This debacle at WeWork serves as a cautionary tale that should resonate with every startup founder, business leader, and decision-maker. Missteps in designing, issuing, and managing RSUs can not only jeopardize your employees' financial well-being but also have severe implications for your company's health and reputation. In this article, you’ll learn the common failures surrounding RSUs—examining what can go wrong, why it happens, and most importantly, how you can prevent these mistakes from occurring in your own enterprise.

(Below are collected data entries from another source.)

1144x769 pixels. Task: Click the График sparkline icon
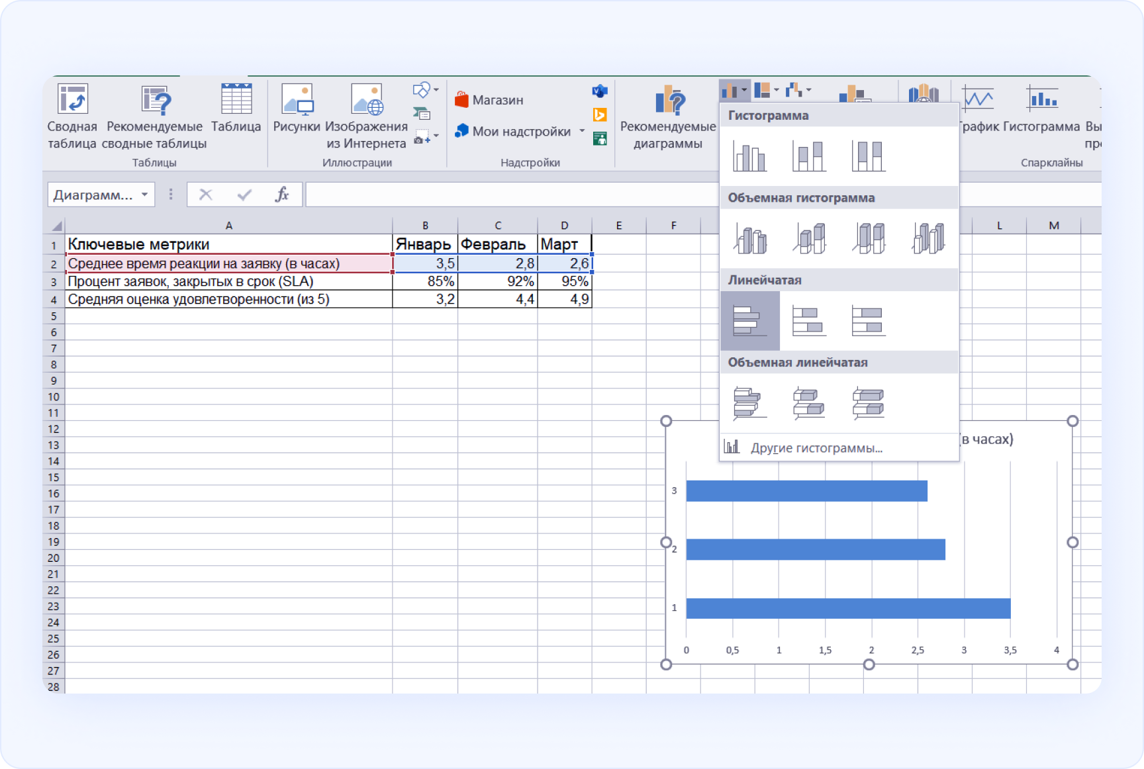click(978, 101)
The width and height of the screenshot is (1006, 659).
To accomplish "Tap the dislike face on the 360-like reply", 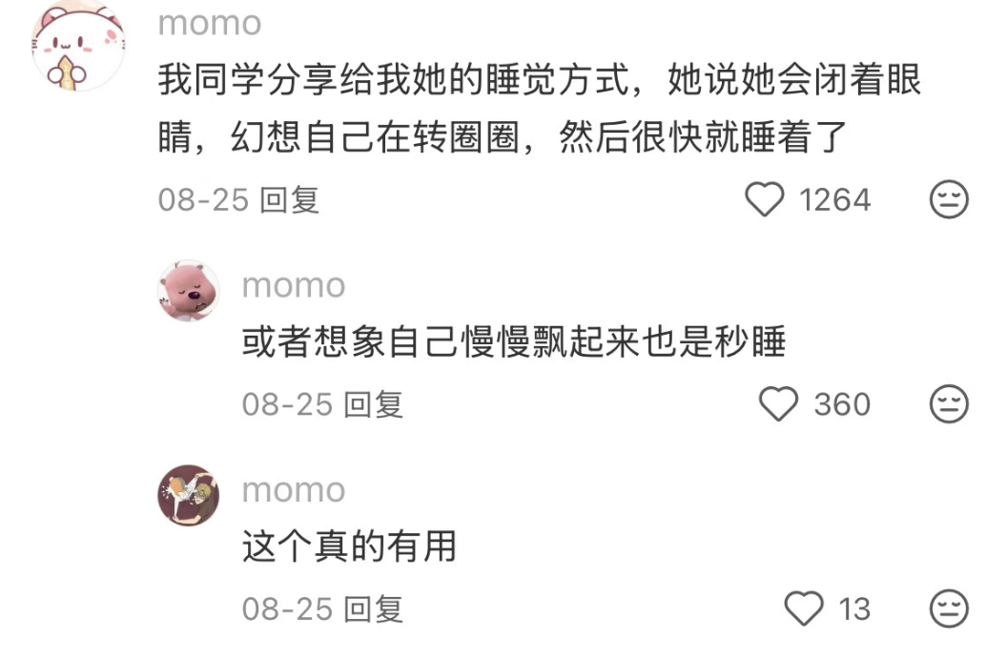I will [949, 403].
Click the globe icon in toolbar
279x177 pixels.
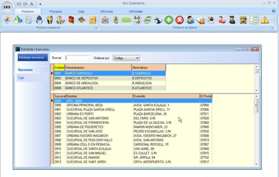coord(158,20)
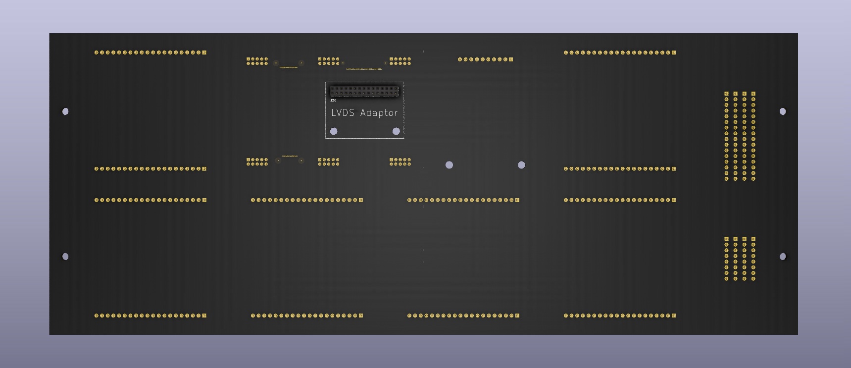This screenshot has width=851, height=368.
Task: Select the bottom-left corner pin header row
Action: (150, 315)
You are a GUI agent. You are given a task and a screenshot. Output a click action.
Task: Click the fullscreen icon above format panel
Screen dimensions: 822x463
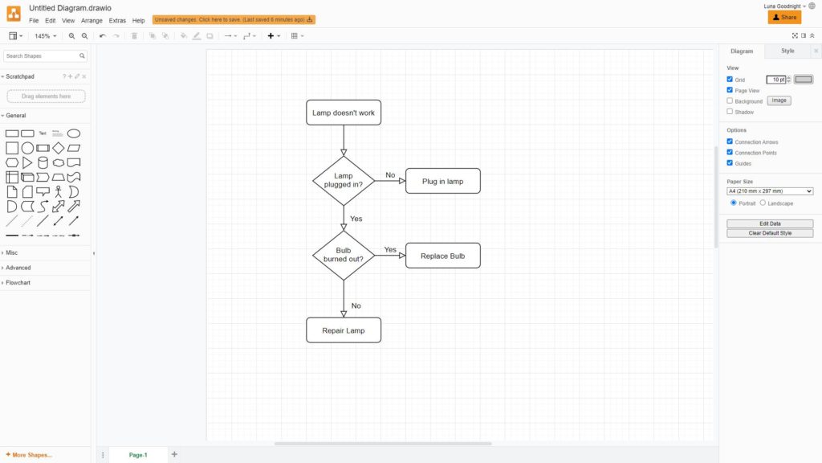click(795, 36)
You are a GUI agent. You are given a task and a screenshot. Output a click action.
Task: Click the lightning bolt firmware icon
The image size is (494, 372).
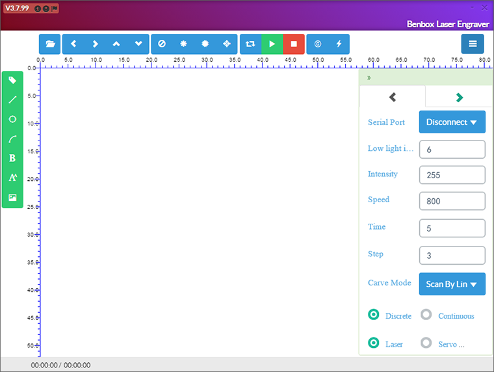[x=339, y=44]
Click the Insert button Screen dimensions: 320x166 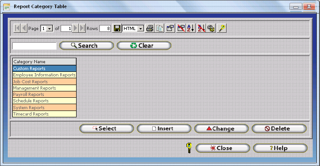tap(164, 129)
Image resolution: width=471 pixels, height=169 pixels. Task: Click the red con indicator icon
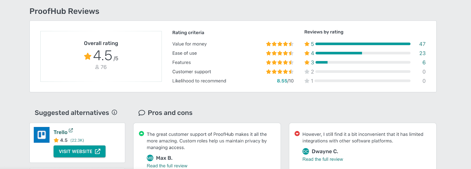[297, 134]
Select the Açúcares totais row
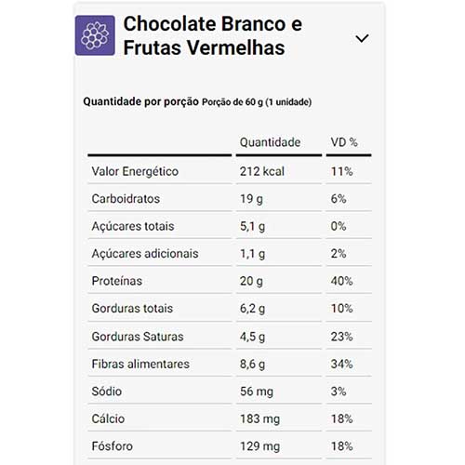 coord(230,226)
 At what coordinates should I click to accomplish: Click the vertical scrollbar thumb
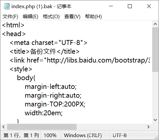(x=155, y=49)
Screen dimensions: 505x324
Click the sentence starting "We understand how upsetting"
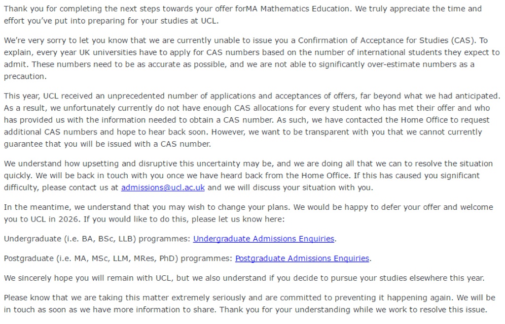(x=148, y=163)
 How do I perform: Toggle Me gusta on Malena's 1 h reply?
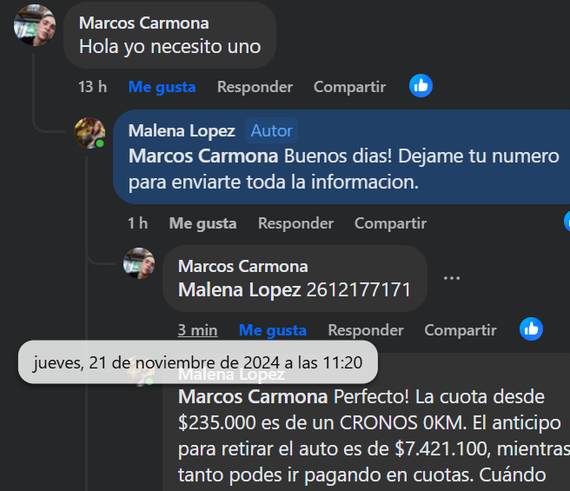[x=202, y=223]
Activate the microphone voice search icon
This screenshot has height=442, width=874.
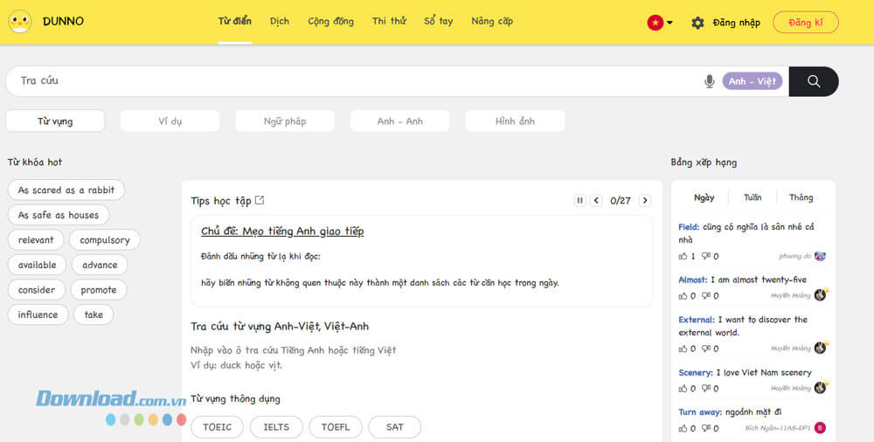click(x=709, y=81)
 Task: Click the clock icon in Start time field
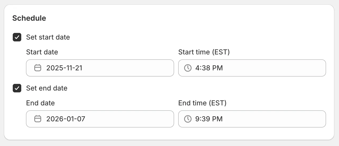(188, 68)
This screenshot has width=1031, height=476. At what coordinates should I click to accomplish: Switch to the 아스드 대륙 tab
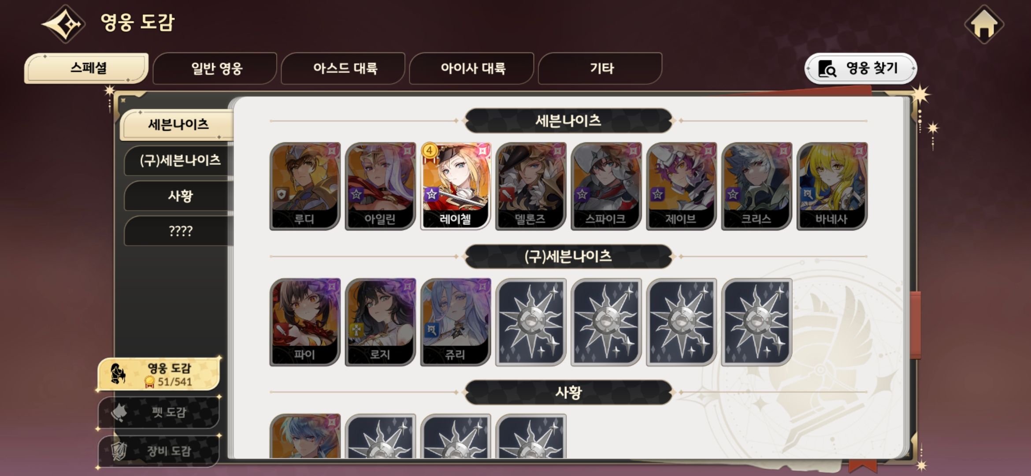[x=344, y=68]
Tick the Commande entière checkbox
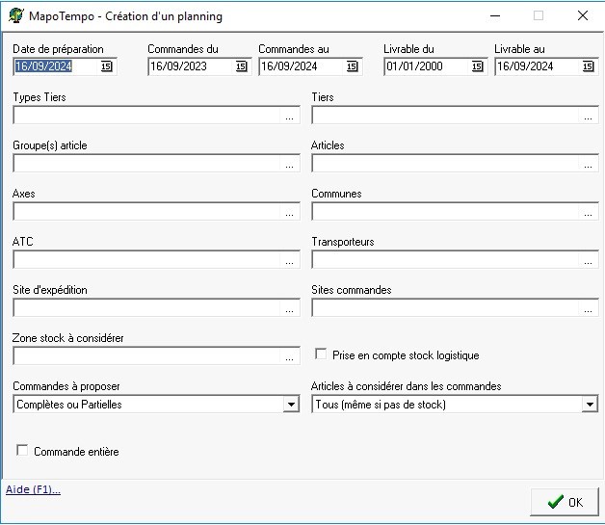605x525 pixels. point(22,451)
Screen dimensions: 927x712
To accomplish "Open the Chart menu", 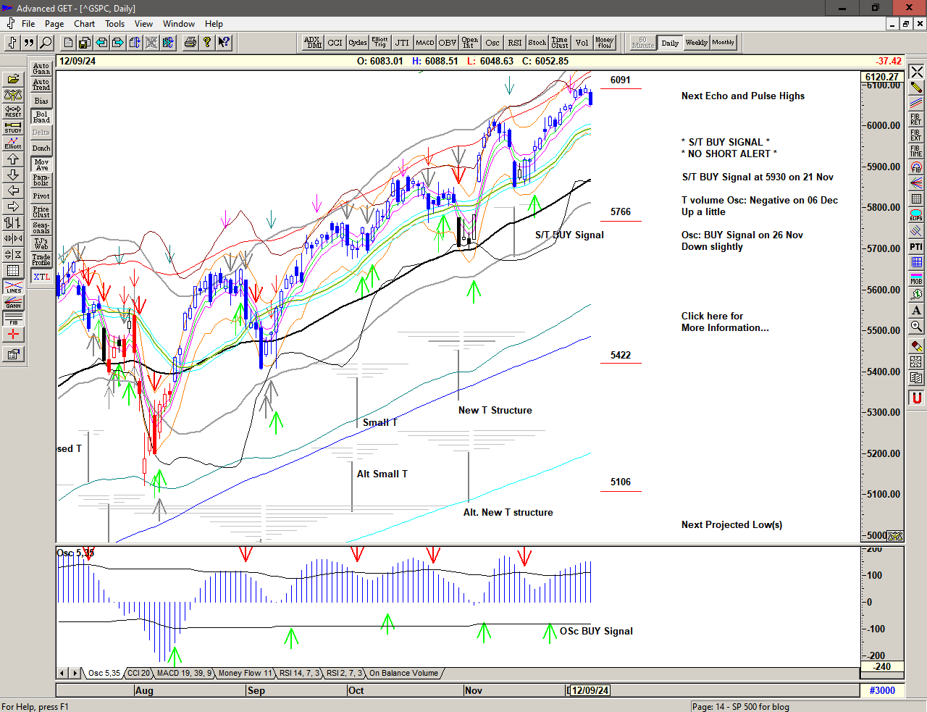I will point(84,24).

Common Causes of Failures in RSU Design

Getting the design of your Restricted Stock Units (RSU) plan right is foundational. The architecture of your RSU program sets the stage for everything that follows—from how it’s received by your employees to how it drives performance within your organization. But even before the first RSU vests, problems in design can set you on a trajectory toward headaches, inefficiencies, and even legal woes. Here are some of these pitfalls:

1. Lack of Alignment with Business Goals

RSUs are more than just an employee perk; they're a strategic instrument. Make sure your RSU plan aligns with your broader business objectives. Are you aiming for quick growth or stable, long-term development? The design of your RSU plan should reflect these ambitions.

2. Over-reliance on Industry Norms

It's easy to look at what other companies in your industry are doing and think, "That'll work for us too." But remember, every company is unique. Blindly adopting industry norms can lead to an RSU plan that's a poor fit for your specific needs and challenges.

3. Inadequate Consideration of Company Culture

Company culture plays a big role in how employees view RSUs. If your company values transparency and equality, an RSU plan that heavily favors upper management can send conflicting messages, causing dissatisfaction and decreased productivity among your workforce.

4. Not Accounting for Liquidity Events

What happens to RSUs in case of an IPO, acquisition, or even bankruptcy? Failing to plan for these liquidity events can result in both legal and financial messes that could have been avoided with a well-thought-out RSU design.

5. One-Size-Fits-All Approach

While simplicity has its merits, an RSU plan shouldn't be so simplistic that it fails to consider the diverse roles and contributions of your employees. For instance, should a senior engineer with critical skills have the same vesting schedule as someone in a role that's easier to fill? This requires careful thought.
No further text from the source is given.